▸ **PROMPT**: Find the line that contains "Enable the Apply trade name/s checkbox". Copy it and every line after it to the end of the material below, exactly, with no pictures.

▸ **RECORDS SHOWN**:
::::::::
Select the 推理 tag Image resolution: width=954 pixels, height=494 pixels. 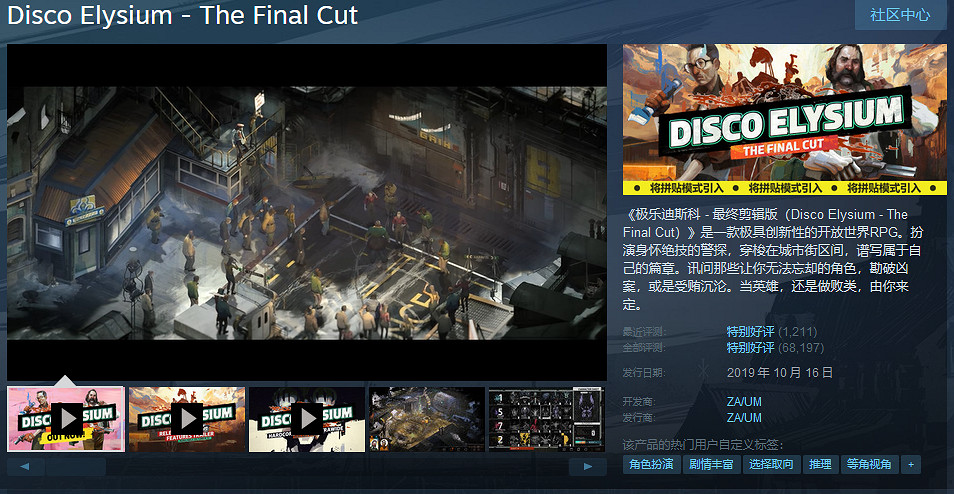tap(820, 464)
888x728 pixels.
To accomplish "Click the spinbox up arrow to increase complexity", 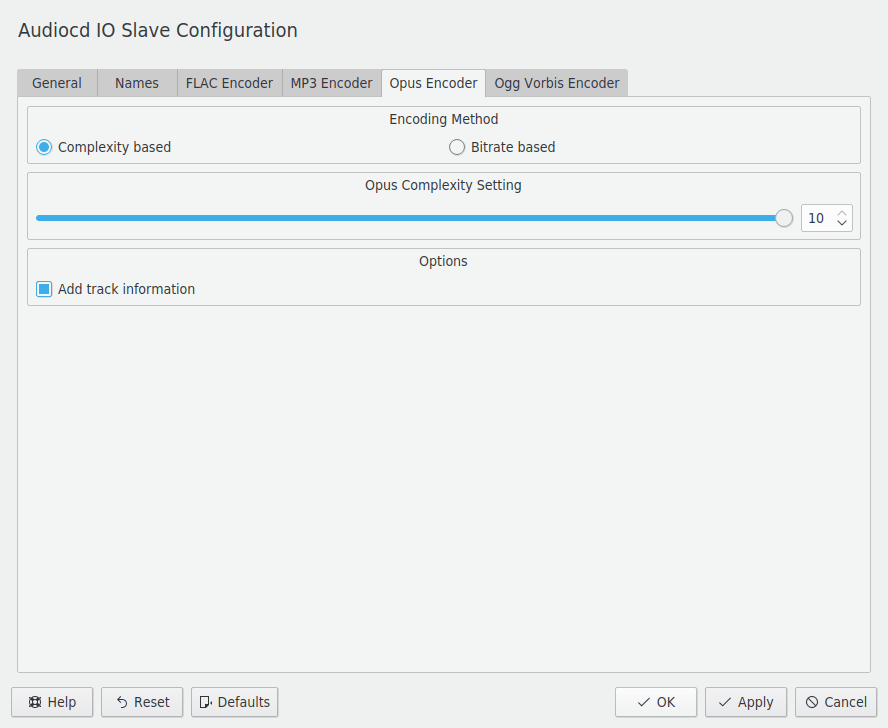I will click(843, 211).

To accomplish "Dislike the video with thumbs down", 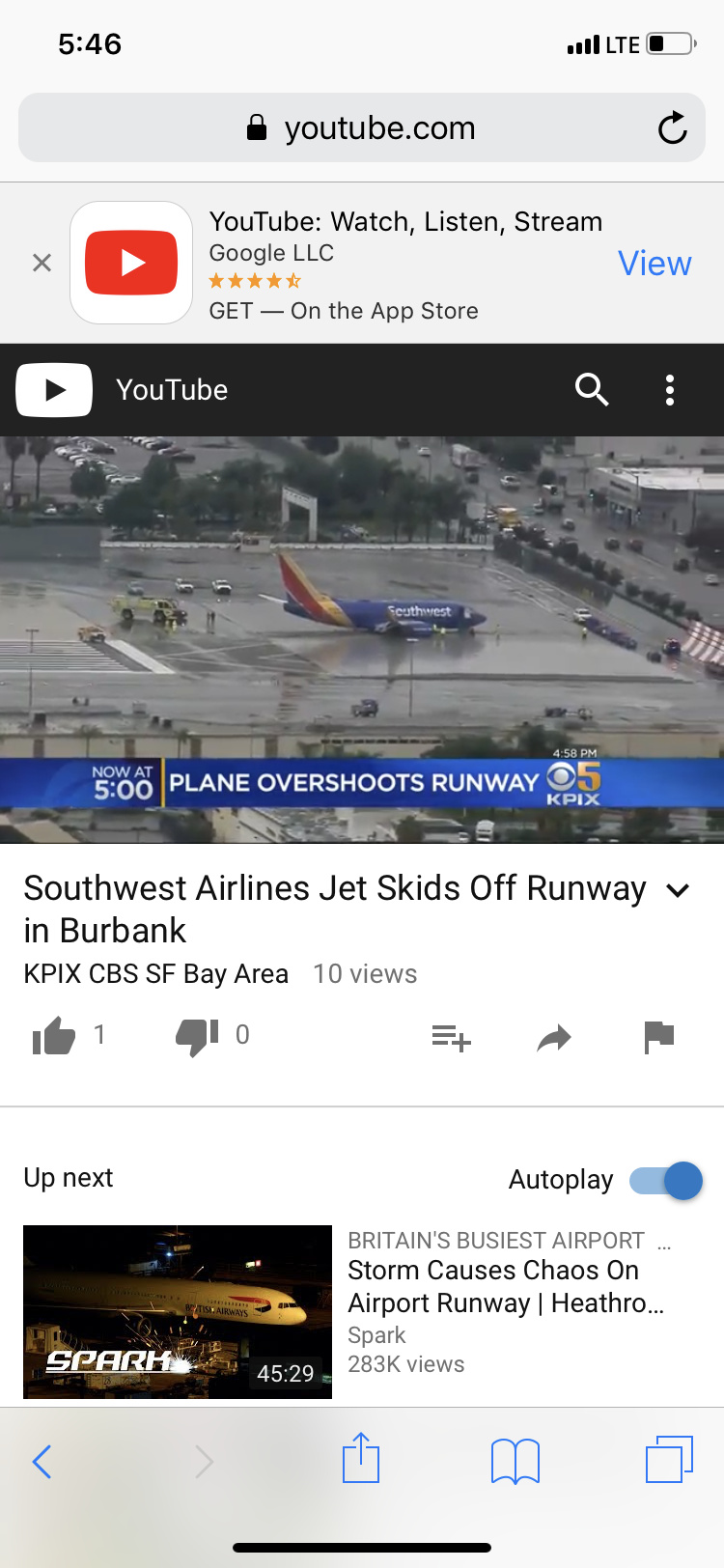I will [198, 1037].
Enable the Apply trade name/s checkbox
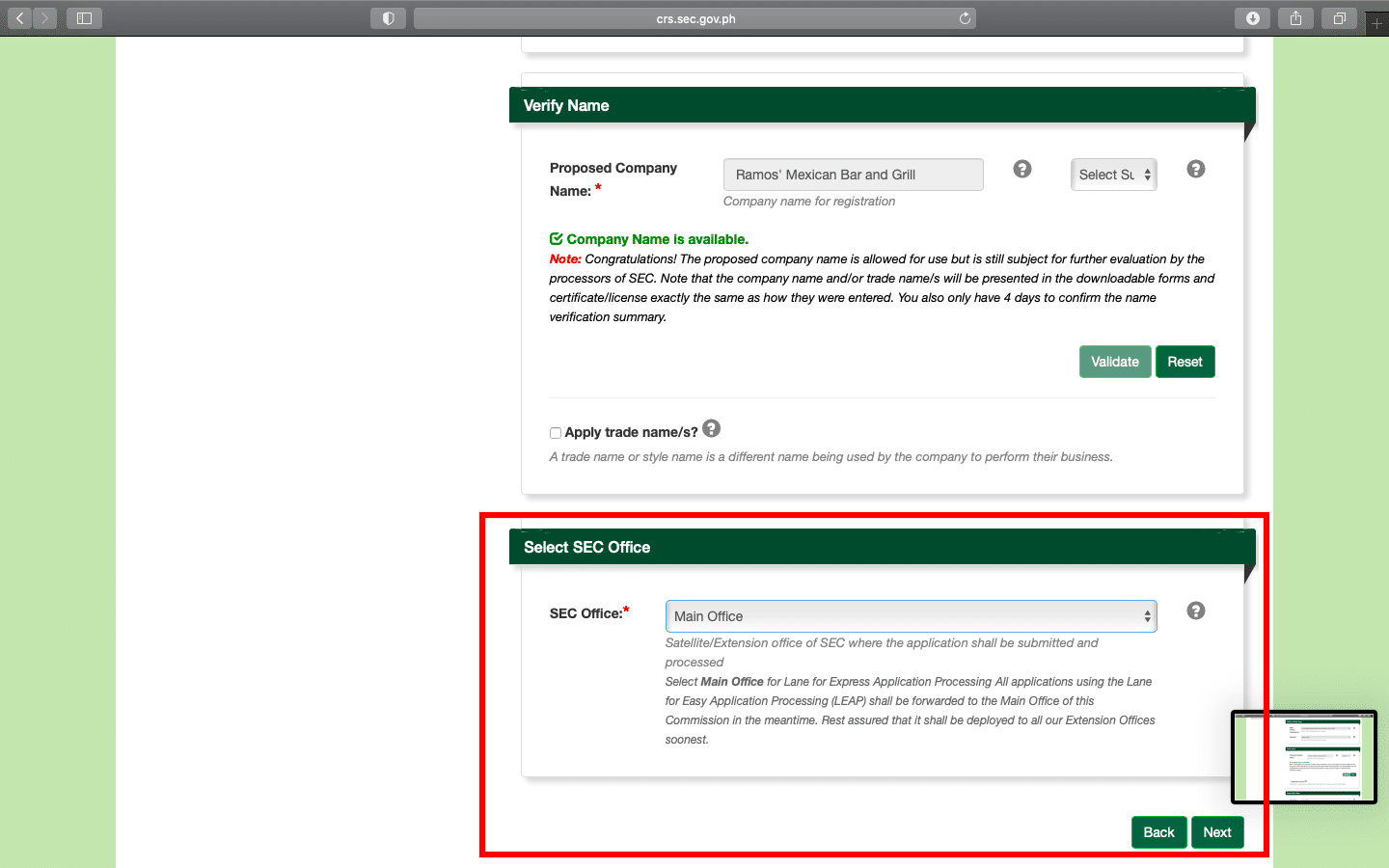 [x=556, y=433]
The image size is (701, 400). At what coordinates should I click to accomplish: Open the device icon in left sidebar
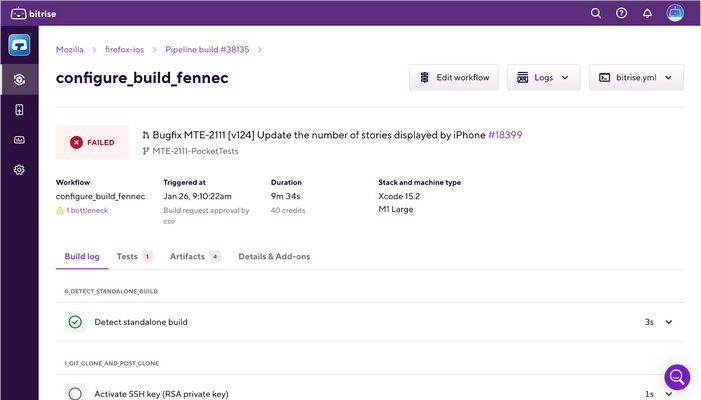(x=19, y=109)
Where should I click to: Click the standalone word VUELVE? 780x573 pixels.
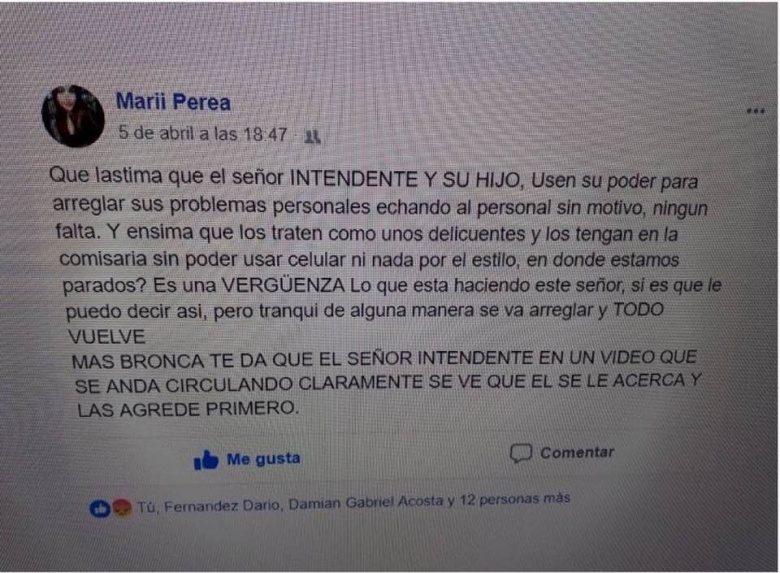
::::::::
▸ **ANSWER**:
Enable the Apply trade name/s checkbox
 [x=556, y=433]
The image size is (701, 400). At what coordinates should I click to accomplish: Open the device icon in left sidebar
(x=19, y=109)
Where should I click to: Click the standalone word VUELVE? 780x573 pixels.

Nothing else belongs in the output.